Review: American Dad “The Hall Monitor and the Lunch Lady”

Who’s running the sawdust game at Pearl Bailey High School?

Overview:

Klaus has secured a new job as a lunch lady at Steve’s school.  But, when the children continue to get sick from the food, a conspiracy begins to unfold.  Steve goes undercover as a hall monitor to unravel the mystery that involves poisoning the children and sawdust.  When he ends up over his head, Steve takes to his new popularity as part of the hall monitors and has a difficult time choosing between doing what’s right or protecting his new friends.

Meanwhile, Stan and Roger take to a new hobby of mall-walking.  But, when they see something horrifying involving the escalator, they are both completely frozen by shock.  Francine and Hayley try to shake them out of their trance but may be in for more than they bargained for.

 

Our Take:

What can a show that has been running into its fourteenth season do to keep fresh?  There is nothing as good as shaking up the genre and bringing in a new formula.  American Dad has often gone with a mystery element to help keep people interested, and it is usually an enjoyable story.  Unfortunately, the solution to the mystery is hand fed to us about half-way through this episode and takes a turn for a thriller/action plot.

Watching Steve’s transition from a school nerd to a popular hard-ass hall monitor was probably the most entertaining part of this episode.  Though, it also helped me to narrow down a problem that I have had with this series for a long time.  Steve is a very generic character that fails to stand out in a world where we have an endless supply of unique and lovable fictional characters.  In fact, almost all of the characters of American Dad have little unique to offer.  Sure, they have something about them that separates them from one another, but little more about them helps them to stand out.  What I mean is, you could take nearly any other central cast member and plop them in Steve’s place in this story, and little more than setting would change.  Unlike what would happen in a Family Guy or an episode of The Simpsons where changing a character like that would drastically impact the direction of the plot.

There was nothing added to this episode by the b-story.  For extended shots, Stan and Roger are completely lifeless on screen, which translates to dead air instead of the intended humour.  As their story progresses, nothing else really happens to them.  Where they could have been taken on a crazy adventure through the city frozen like statues, unaware of what is happening to them, in place, they are taken home, returned to the mall, and the problem is never truly solved.  The joke here could have been told in about thirty seconds.  Attempting to extend this event out to fill a third of a show is straight-up lazy writing.

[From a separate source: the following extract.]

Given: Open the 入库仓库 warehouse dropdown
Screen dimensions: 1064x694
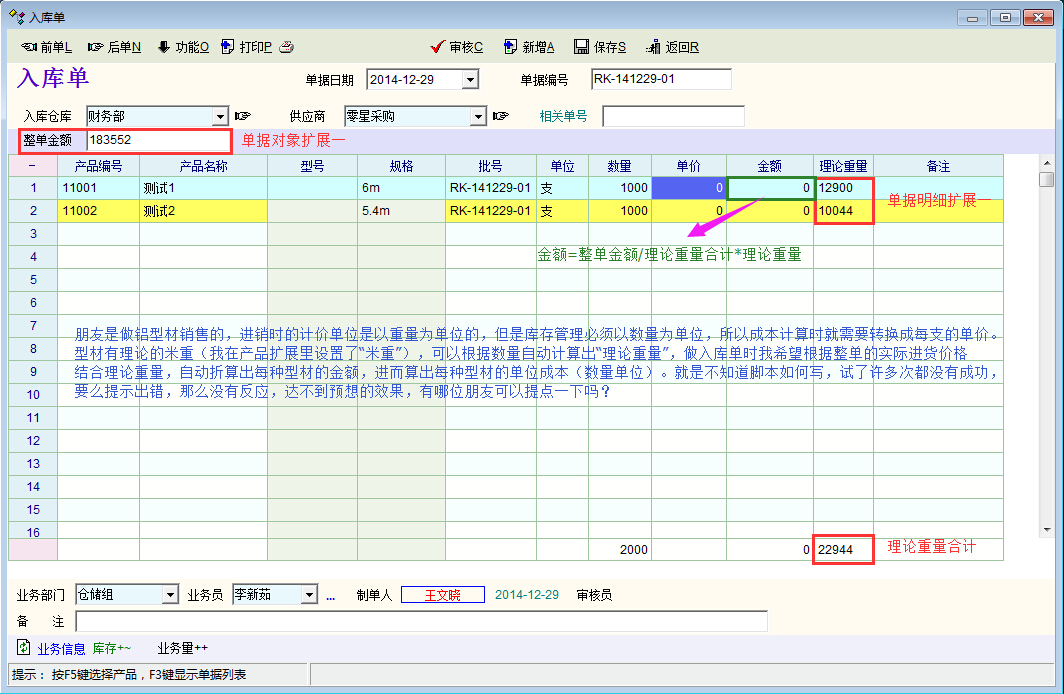Looking at the screenshot, I should pyautogui.click(x=220, y=116).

There were some saving graces for this episode.  A fifth detective Turlington is brought into this show, this one under the given name Hank.  Hank Turlington investigates the school’s businesses and does so while undercover as a female social studies teacher.  Billy, the strange creation of Dr. Kalgary is probably my favourite character on the show, and he has a lot to offer the humour of this story, including giving away the full-plot in a premonition early in the episode.  Unfortunately, the side characters were not enough to add enough substantial humour to an otherwise dull episode.

This review might come out as dramatically negative, but there was a lot of elements to this episode that don’t hold up.  For a series to be running for nearly a decade-and-a-half, expectations should be higher for character and plot development.  There just wasn’t anything in this episode that was unique or interesting enough to make up for the lack of humour.  That b-story full of dead space really took the life out of the whole episode.